— DO THIS —
Could you reproduce every line of the records below verbatim, leaving out the pictures?

— DATA SUPPLIED —
----------

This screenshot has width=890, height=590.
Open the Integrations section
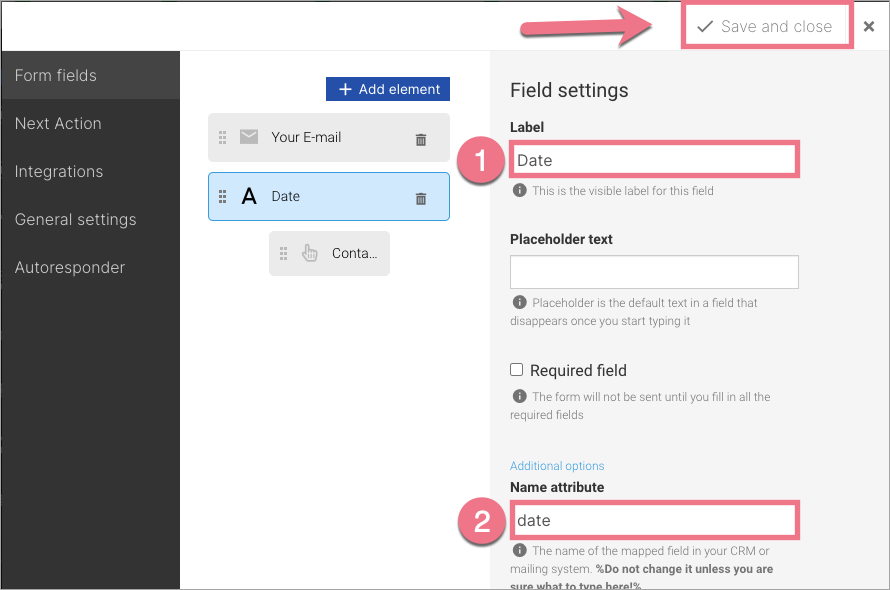click(57, 171)
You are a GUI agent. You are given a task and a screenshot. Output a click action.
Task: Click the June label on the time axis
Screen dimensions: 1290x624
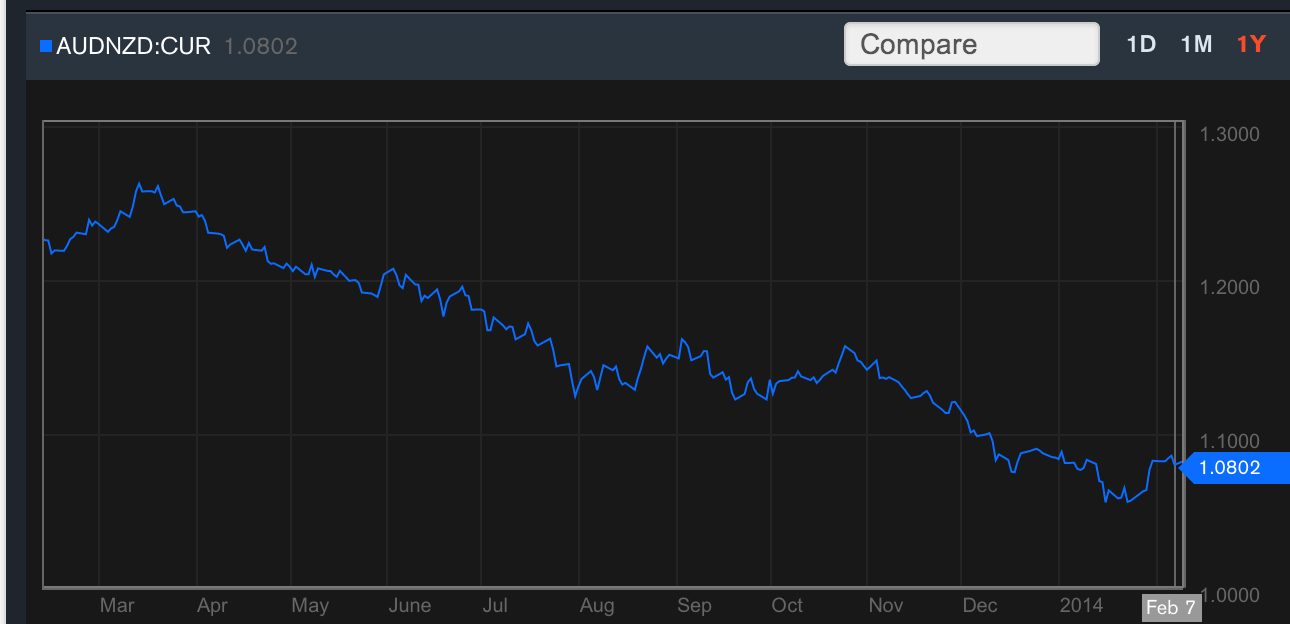tap(409, 605)
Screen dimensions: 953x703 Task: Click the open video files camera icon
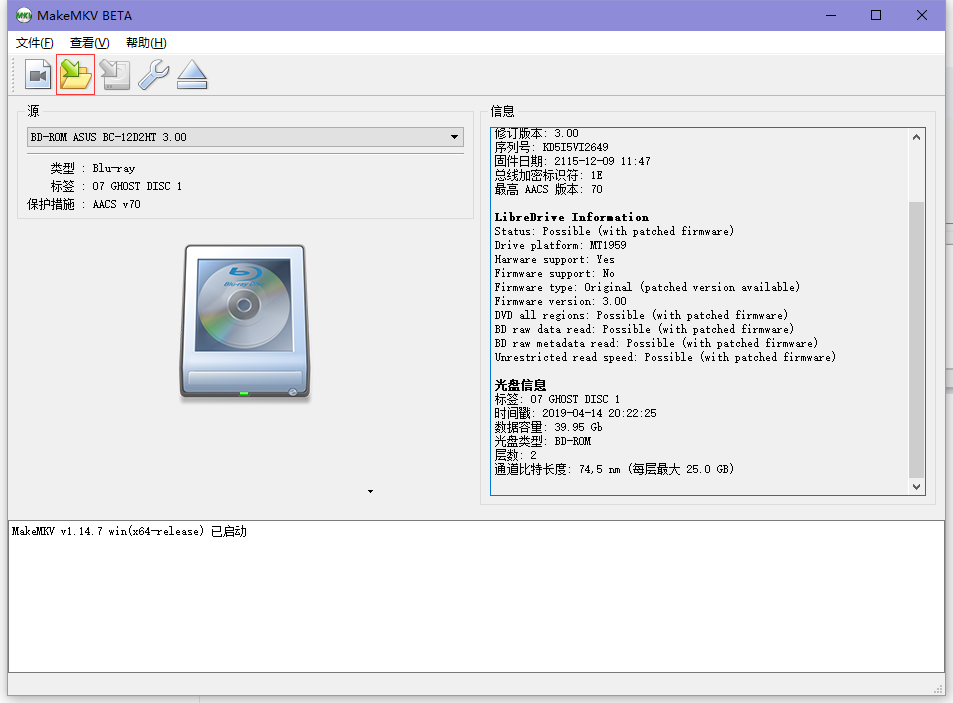click(38, 75)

----------

— FINAL ANSWER —
This screenshot has width=890, height=590.
Open the Integrations section
click(57, 171)
You are a GUI agent. You are given a task and a screenshot. Output a click action.
Task: Click the June label on the time axis
Screen dimensions: 1290x624
tap(409, 605)
Screen dimensions: 953x703 Task: Click the open video files camera icon
click(38, 75)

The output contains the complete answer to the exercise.